Working Americans pay their share of taxes
A claim that working Pennsylvanians need to “pay their fair share” all too often bubbles to the surfaces of some of our society’s debates on tax policy.
The rhetoric that surrounds perennial pushes to eliminate or significantly reduce property tax burdens in Pennsylvania is one place this claim sometimes surfaces, municipal officials’ pursuit of greater latitude for cities and boroughs to assess heavier taxes on payroll is another.
The reality is that working Pennsylvanians — and working Americans, particularly the middle class — pay thousands of dollars a year in federal income taxes and thousands more, directly and through the employer portion indirectly, in Social Security and Medicare taxes.

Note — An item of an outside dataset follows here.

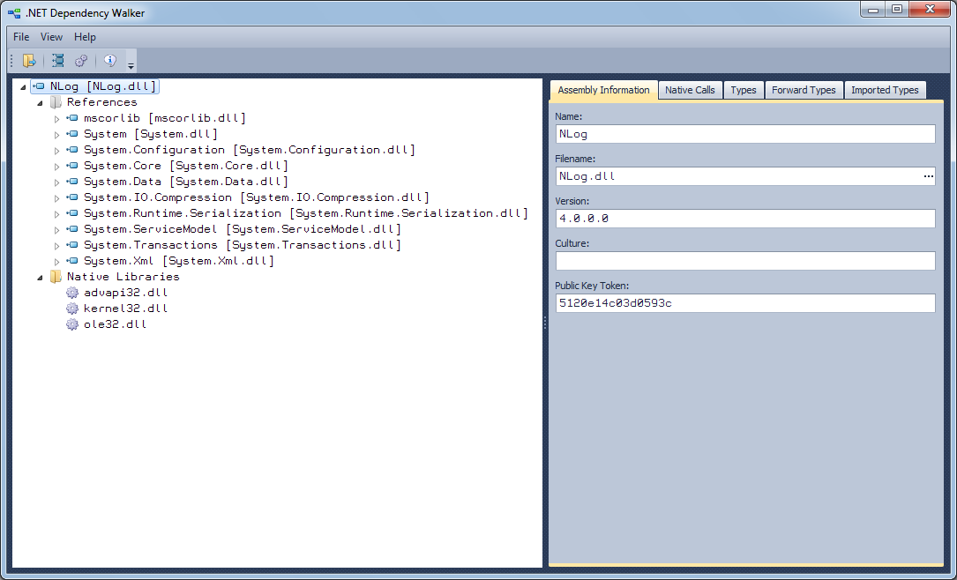Screen dimensions: 957x580
Task: Open the Help menu
Action: [85, 37]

And then pay more to Harrisburg for the state’s income tax and, in many cases, more to communities for municipal income or payroll taxes.

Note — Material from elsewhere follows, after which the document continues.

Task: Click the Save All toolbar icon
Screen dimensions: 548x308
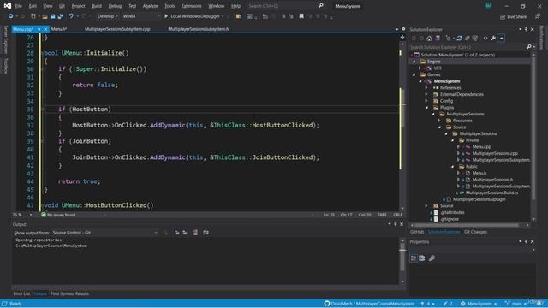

We remain open-minded about many plans and proposals to reduce the burden property taxes place on homeowners. But we also remain skeptical about the logic of shifting those burdens onto the employed through higher earned income taxes or more payroll taxes.
We especially are skeptical that such a shift would ultimately be a fair burden on hard-working families when it seems to be predicated on a fantasy that men and women who hold down jobs are somehow shirking their share of Americans’ and Pennsylvanians’ responsibilities — a fantasy that is particularly absurd in the month of April.